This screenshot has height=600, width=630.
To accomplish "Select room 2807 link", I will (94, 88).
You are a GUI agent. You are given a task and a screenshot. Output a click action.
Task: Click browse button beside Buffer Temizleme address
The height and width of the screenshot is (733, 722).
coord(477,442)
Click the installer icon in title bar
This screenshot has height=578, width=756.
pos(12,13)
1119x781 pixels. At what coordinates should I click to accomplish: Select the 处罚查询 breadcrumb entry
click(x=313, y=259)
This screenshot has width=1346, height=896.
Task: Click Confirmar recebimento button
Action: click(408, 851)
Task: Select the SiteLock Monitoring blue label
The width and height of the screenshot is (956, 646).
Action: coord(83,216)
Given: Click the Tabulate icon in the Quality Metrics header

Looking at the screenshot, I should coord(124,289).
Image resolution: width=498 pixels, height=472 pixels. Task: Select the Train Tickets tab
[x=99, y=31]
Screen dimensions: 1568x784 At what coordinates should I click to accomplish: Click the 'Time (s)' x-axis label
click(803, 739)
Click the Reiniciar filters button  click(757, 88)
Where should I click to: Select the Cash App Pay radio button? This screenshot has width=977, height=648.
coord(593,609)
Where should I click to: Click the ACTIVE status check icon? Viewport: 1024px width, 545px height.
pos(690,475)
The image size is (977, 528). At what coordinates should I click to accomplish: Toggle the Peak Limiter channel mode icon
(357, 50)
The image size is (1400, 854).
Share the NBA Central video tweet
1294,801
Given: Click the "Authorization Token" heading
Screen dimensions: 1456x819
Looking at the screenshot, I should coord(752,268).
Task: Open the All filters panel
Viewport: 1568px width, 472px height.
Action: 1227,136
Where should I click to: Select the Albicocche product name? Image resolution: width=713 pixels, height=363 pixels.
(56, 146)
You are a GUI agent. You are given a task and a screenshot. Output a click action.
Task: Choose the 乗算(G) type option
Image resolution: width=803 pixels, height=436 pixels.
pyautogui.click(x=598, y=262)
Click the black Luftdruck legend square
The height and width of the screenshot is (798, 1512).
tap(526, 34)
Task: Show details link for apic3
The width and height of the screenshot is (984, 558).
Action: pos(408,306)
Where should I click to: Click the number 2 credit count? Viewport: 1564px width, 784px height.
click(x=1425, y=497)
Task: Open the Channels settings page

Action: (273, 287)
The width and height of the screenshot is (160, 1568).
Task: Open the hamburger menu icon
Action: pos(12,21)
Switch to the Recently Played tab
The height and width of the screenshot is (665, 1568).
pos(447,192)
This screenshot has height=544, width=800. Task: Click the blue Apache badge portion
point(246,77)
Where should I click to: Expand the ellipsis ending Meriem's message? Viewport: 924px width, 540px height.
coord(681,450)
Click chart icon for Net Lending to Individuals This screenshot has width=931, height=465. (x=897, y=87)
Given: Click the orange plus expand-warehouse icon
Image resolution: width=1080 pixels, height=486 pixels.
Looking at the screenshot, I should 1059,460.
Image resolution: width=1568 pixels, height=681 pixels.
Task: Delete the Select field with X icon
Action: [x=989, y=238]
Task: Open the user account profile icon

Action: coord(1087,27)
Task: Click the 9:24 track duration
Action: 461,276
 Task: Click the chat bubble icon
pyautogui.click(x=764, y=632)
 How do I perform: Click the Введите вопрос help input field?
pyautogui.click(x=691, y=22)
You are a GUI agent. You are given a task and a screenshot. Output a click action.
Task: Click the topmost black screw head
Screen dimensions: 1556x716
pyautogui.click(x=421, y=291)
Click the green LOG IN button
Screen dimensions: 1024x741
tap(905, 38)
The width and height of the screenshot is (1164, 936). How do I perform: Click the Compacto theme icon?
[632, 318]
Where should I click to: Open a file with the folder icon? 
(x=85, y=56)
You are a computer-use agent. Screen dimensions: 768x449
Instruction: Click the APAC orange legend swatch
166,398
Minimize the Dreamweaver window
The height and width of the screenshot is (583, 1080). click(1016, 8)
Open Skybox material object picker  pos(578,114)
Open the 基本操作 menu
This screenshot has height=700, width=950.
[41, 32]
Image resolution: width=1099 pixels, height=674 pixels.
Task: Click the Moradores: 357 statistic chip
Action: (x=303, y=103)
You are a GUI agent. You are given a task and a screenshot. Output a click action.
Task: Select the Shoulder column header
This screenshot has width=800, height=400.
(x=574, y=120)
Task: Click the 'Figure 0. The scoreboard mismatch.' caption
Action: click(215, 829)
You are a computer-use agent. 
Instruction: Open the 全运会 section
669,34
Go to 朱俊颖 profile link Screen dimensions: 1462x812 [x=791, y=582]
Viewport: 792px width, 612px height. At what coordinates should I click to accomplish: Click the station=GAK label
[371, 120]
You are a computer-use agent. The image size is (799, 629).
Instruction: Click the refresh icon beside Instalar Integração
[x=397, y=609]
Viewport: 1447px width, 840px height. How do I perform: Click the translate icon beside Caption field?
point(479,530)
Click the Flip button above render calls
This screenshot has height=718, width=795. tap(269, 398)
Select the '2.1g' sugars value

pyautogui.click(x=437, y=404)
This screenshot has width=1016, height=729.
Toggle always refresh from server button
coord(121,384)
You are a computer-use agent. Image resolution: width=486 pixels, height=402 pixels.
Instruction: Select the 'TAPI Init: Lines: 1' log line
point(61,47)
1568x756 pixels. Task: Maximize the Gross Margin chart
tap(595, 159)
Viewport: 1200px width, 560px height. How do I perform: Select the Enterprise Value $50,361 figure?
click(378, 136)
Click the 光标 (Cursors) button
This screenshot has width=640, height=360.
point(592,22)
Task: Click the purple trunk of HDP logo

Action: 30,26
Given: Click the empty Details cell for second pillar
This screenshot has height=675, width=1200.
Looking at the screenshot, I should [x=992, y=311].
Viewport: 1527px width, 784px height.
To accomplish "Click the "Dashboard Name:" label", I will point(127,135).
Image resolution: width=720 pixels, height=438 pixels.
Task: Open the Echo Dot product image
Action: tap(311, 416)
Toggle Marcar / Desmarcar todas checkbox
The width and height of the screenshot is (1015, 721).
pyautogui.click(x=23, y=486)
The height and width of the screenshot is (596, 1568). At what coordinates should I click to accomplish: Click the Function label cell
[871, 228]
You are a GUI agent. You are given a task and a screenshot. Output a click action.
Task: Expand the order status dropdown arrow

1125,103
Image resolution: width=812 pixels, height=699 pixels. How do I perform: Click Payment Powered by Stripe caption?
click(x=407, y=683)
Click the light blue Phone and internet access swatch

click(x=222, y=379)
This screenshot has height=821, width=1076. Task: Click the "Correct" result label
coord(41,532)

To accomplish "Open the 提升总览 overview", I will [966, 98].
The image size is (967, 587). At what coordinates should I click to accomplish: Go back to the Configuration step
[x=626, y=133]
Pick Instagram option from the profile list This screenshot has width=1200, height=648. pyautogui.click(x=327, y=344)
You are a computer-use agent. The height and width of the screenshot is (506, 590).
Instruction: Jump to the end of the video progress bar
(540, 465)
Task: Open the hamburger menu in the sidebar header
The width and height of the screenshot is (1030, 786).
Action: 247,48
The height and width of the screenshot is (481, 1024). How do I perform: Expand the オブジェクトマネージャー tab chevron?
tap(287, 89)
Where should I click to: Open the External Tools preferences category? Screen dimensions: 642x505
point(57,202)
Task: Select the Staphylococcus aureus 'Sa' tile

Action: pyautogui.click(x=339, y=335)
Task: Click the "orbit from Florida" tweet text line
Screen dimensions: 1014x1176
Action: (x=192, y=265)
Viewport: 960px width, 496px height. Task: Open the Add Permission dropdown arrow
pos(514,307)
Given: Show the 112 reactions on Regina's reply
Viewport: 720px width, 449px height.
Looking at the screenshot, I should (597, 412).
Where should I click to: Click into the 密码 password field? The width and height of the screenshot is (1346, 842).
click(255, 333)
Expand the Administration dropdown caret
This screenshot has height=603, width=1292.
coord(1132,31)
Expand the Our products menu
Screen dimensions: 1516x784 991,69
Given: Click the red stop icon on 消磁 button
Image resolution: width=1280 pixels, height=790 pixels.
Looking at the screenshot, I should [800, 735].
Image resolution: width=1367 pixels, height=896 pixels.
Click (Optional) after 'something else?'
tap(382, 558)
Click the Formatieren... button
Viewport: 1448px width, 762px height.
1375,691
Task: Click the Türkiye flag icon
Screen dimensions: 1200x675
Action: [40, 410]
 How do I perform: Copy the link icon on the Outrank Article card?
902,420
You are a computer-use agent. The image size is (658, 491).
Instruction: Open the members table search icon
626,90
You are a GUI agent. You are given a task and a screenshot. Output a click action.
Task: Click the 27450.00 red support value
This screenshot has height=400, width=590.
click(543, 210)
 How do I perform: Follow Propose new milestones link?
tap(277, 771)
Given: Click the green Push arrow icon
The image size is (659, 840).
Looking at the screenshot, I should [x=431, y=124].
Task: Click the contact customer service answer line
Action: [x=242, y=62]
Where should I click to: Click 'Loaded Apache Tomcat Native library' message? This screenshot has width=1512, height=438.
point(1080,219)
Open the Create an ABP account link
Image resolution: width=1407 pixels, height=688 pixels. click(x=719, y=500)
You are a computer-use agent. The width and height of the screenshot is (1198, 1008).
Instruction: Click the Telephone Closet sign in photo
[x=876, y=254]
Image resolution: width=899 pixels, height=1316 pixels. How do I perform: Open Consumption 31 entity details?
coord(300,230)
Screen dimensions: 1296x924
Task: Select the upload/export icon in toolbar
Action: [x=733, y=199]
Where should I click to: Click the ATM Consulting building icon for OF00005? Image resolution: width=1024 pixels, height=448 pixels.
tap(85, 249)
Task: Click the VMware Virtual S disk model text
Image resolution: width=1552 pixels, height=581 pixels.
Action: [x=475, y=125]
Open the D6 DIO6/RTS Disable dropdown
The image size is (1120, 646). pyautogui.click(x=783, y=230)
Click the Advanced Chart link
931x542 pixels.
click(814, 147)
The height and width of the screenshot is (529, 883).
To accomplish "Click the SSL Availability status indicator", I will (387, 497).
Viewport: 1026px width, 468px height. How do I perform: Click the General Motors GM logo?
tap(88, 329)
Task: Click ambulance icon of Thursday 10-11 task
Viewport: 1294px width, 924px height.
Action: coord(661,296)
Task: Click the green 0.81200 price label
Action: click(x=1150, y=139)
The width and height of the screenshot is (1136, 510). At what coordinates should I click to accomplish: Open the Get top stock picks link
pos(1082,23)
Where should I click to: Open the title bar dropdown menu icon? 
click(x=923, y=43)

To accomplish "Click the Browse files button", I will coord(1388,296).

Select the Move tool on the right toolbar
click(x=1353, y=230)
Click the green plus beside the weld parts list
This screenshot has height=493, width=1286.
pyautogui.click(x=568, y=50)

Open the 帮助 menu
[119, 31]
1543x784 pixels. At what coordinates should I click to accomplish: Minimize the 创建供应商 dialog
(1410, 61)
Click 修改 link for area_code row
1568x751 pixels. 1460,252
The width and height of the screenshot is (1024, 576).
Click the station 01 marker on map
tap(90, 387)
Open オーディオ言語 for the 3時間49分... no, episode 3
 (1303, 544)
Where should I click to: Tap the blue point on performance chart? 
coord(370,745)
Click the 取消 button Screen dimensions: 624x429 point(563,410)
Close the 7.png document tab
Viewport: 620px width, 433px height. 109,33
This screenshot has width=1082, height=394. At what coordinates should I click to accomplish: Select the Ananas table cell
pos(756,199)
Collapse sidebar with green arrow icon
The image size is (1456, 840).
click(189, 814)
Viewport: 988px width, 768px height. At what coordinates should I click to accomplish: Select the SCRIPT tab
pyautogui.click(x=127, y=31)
● ● ● ● ● ● ●
Please report every line among the entries that includes "text".

Task: Click the "orbit from Florida" tweet text line
Task: Click the VMware Virtual S disk model text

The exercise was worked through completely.